* [Given request]: Reproduce all of the data below word for word, leaving the pictures out of your answer.

(Text and element pointing records)
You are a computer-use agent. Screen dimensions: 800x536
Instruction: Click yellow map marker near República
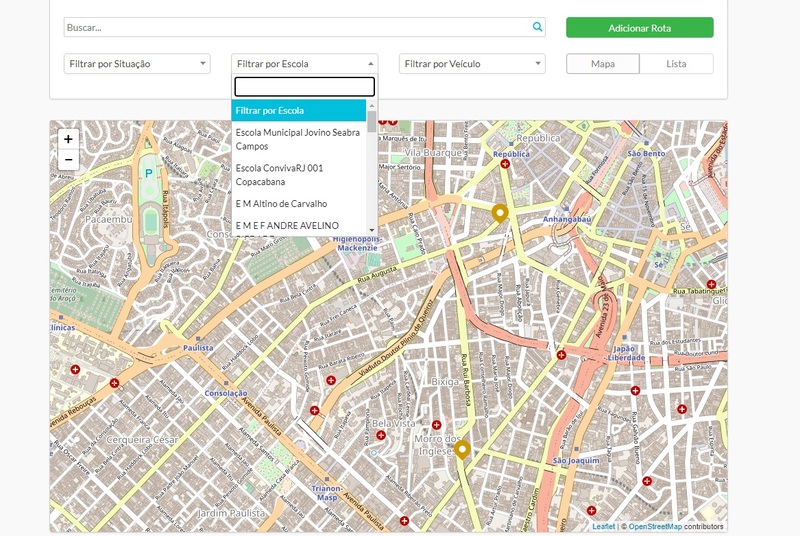coord(500,213)
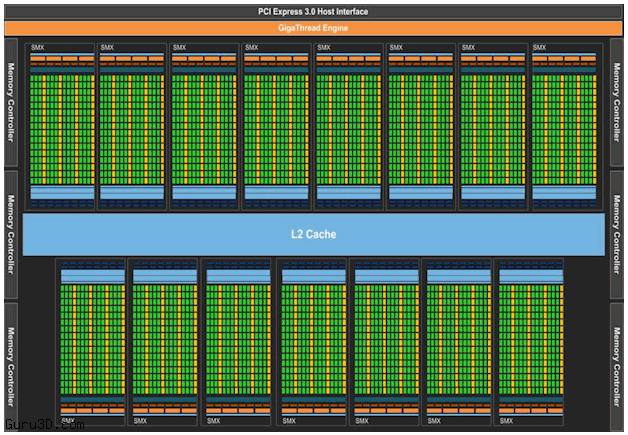Click the second SMX unit in top row

pos(131,126)
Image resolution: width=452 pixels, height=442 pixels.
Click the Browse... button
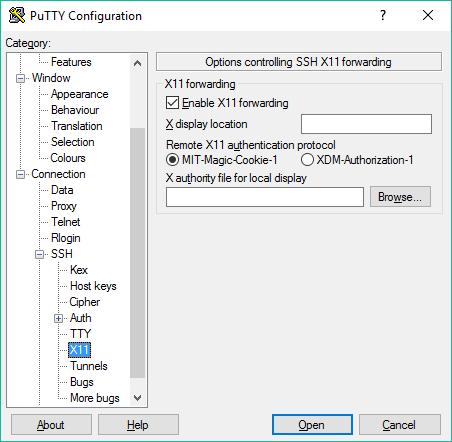coord(400,197)
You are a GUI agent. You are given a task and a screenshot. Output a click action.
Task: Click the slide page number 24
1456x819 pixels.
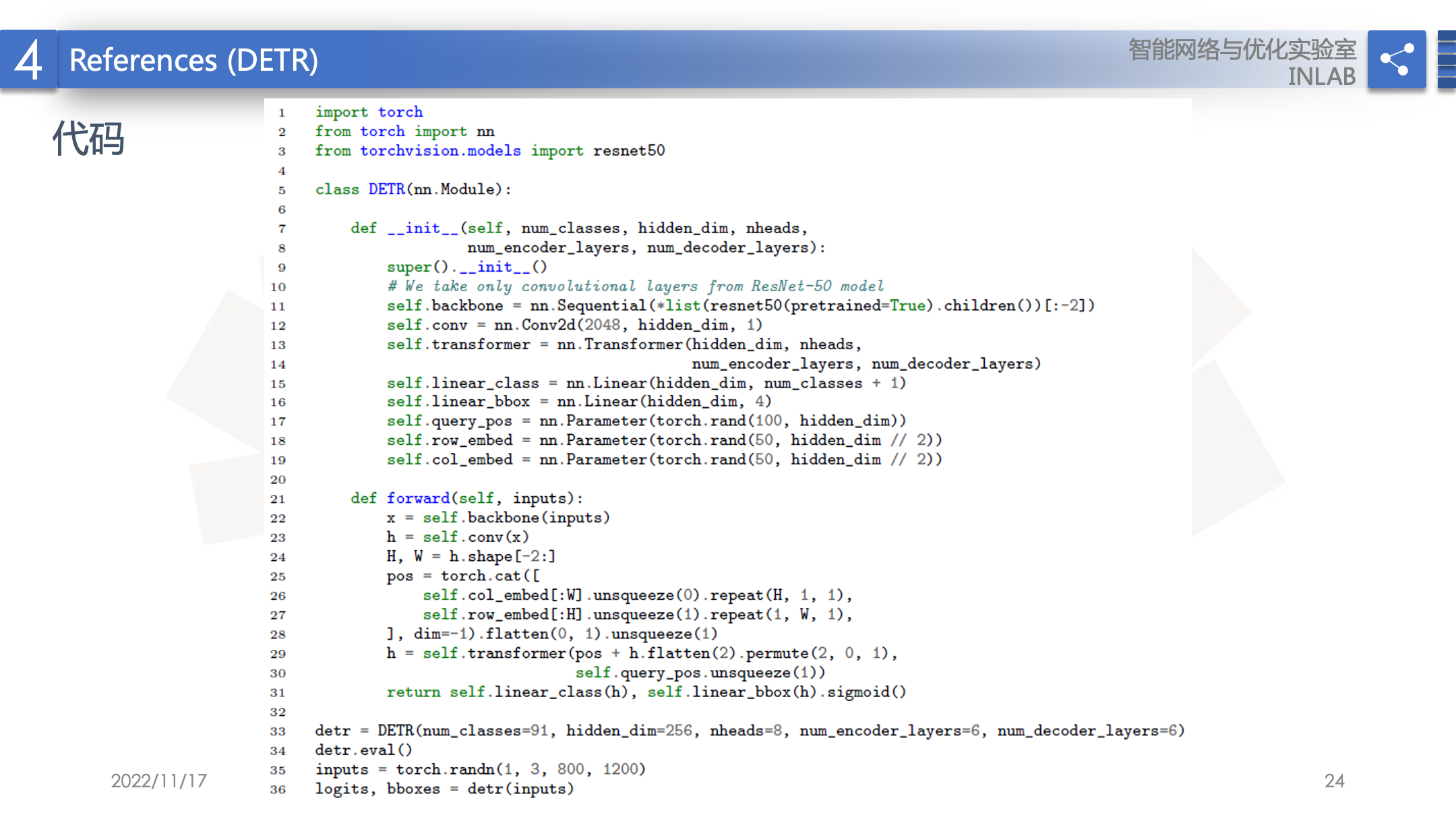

* [Response to this task]:
You are a computer-use agent. Screen dimensions: 800x536
Instruction: Click yellow map marker near República
coord(500,213)
Click the second SMX unit in top row

pos(131,126)
Image resolution: width=452 pixels, height=442 pixels.
Click the Browse... button
coord(400,197)
You are a GUI agent. You are given a task and a screenshot. Output a click action.
Task: Click the slide page number 24
1456x819 pixels.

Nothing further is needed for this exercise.